__TASKS TO COMPLETE__
1. Copy the stretch of the Ph.D. proposal announcement below, from "BioE Ph.D. Proposal" through "Bhamla, Ph.D. (ChBE, Georgia Institute of Technology)", word for word.
2. In the Ph.D. proposal announcement below, in what room is the presentation held?
3. Pick up the Ph.D. proposal announcement below after its final line and keep writing it.

(Beginning of EXTRACT)

BioE Ph.D. Proposal Presentation

2:00 PM, Monday, March 25, 2024

Location: EBB Krone – 4029 Conference Room 

Advisors:

Saad Bhamla, Ph.D. (ChBE, Georgia Institute of Technology)

Marcus Cicerone, Ph.D. (Chemistry & Biochemistry, Georgia Institute of Technology)

Committee:

Nicholas Hud, Ph.D. (Chemistry & Biochemistry, Georgia Institute of Technology)

Mark Prausnitz, Ph.D. (ChBE, Georgia Institute of Technology)

Francisco E Robles, Ph.D. (BME, Georgia Institute of Technology)

(End of EXTRACT)
(Beginning of STORED DATA)

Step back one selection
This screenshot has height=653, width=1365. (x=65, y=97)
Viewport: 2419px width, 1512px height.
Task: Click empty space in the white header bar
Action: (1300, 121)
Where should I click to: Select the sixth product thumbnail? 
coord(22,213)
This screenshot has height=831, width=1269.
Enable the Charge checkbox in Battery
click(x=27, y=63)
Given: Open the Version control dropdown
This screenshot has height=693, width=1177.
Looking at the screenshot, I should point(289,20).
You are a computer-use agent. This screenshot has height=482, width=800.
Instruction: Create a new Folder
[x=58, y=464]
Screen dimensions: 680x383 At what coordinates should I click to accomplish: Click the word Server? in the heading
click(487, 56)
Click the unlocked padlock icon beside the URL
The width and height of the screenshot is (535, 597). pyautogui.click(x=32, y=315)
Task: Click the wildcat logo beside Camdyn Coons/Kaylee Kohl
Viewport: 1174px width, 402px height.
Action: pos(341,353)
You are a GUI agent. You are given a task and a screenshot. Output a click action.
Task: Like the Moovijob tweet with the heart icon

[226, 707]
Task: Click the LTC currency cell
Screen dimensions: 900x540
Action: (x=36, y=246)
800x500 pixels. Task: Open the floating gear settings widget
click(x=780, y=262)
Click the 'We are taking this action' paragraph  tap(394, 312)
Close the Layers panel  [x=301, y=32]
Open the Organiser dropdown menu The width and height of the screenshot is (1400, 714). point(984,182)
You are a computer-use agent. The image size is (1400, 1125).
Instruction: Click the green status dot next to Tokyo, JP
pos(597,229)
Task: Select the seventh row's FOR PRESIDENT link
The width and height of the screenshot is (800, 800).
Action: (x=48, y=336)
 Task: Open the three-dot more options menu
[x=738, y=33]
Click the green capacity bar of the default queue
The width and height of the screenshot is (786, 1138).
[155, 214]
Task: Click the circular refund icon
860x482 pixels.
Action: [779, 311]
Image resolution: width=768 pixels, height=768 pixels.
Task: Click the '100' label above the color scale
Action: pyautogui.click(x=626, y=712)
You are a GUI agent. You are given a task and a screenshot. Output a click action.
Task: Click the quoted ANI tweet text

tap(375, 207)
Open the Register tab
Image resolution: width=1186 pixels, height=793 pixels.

(End of STORED DATA)

__ANSWERS TO THE EXERCISES__
1.
BioE Ph.D. Proposal Presentation

2:00 PM, Monday, March 25, 2024

Location: EBB Krone – 4029 Conference Room 

Advisors:

Saad Bhamla, Ph.D. (ChBE, Georgia Institute of Technology)

2. EBB Krone – 4029 Conference Room

3.
Bringing Universal Diagnostics to the Point-of-Care: Raman Spectroscopy, Sample Preservation, and Machine Learning

Raman spectroscopy (RS) of biofluids such as blood serum, urine, and saliva can diagnose a wide range of diseases such as diabetes, malaria, tuberculosis, celiac disease, cancer, and Alzheimer's. This has been shown on conventional Raman spectrometers costing >$100,000. We are developing a sub-$100 “frugal” Raman spectrometer with comparable sensitivity for broad-based biofluid diagnostics at the point-of-care (POC). We predict that our method will have sufficient signal for many diagnostics in just a 3-minute scan. Unlike Surface Enhanced Raman Spectroscopy (RS), our technique requires no special reagents, allowing the cost per test to drop to almost zero. We will first target tuberculosis (TB), for which such a fast, affordable test, deployed at TB centers, can save nearly 200,000 lives per year by reducing patient loss to follow-up.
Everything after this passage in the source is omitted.